I agree that Arduino is not a good start if you intend to become a professional. Arduino works really well for the non-technical person who will never progress beyond the arduino ecosystem, and for the experienced embedded programmer who is well aware of its limitations. Beyond that, if your intent is to learn embedded systems professionally, pick up an ST Discovery development system (about $20 IIRC) and have at it.
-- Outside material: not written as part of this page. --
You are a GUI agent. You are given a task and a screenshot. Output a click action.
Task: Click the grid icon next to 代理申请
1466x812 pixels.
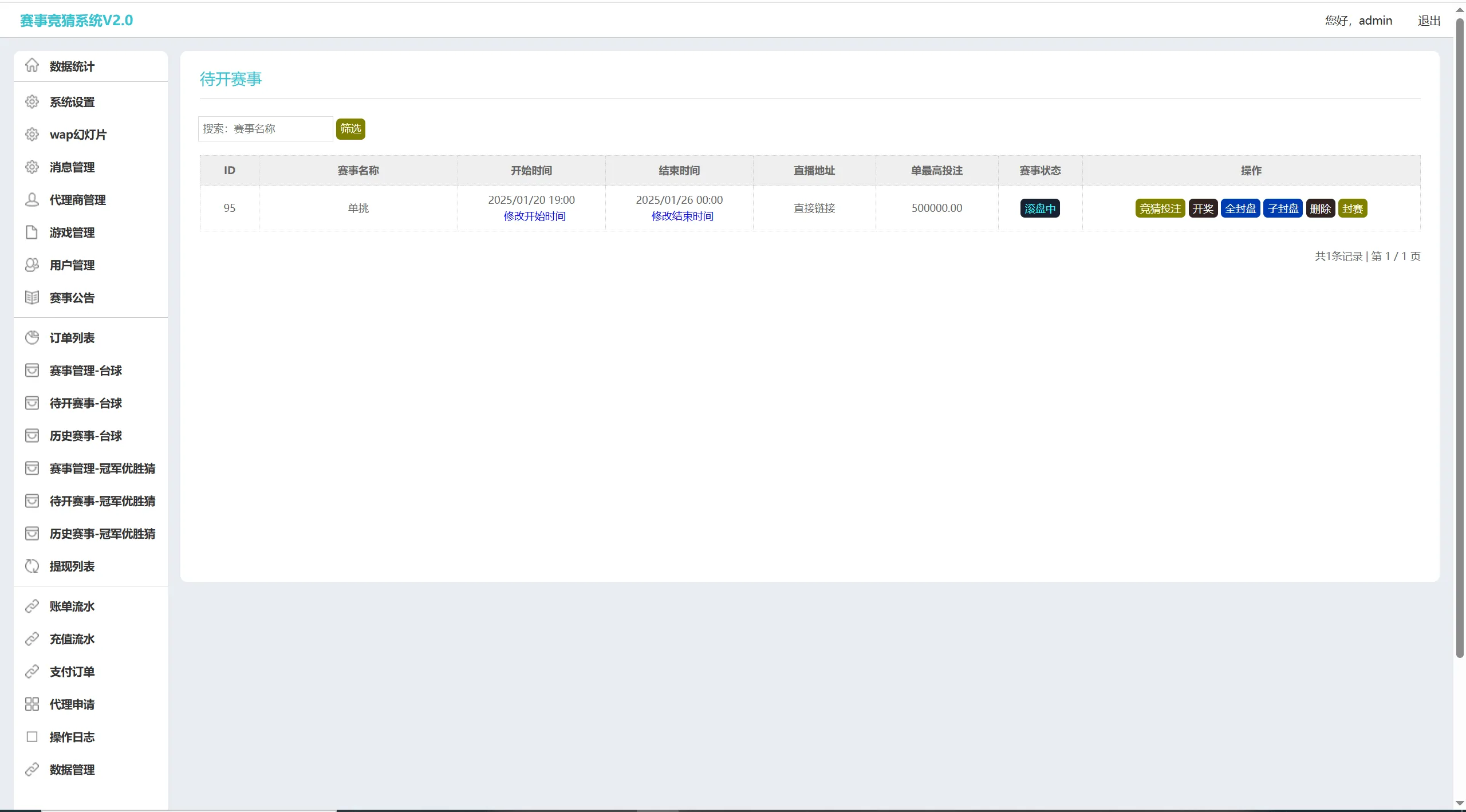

Although I worked for a company that standardized its embedded development on Nordic processors, I don't recommend them unless you need wireless in your project.
You need a more fundamental understanding of how your MCU works (again, similar to any home PC in the 90s or early 00s), but once you learn those fundamentals they transfer very well, and knowledge has a high degree of transfer from one project and generation of devices to another.
I also find it highly satisfying to work on things you can actually touch or point to, versus spending 6-18 months of your life for something that just sits on a server somewhere as a cog in a short-lived system.
You do need a certain type of brain to enjoy this kind of low level development and HW design since there is some overlap and you often have to roll your own versions of common-seeming operations, and I suspect salaries are lower than in some shinier fields, but overall I've always appreciated the work I do, and the colleagues I've had in this field. The egos tend to be smaller, and the drama minimal since the people doing this kind of work tend to have been at it long enough to have some perspective on things.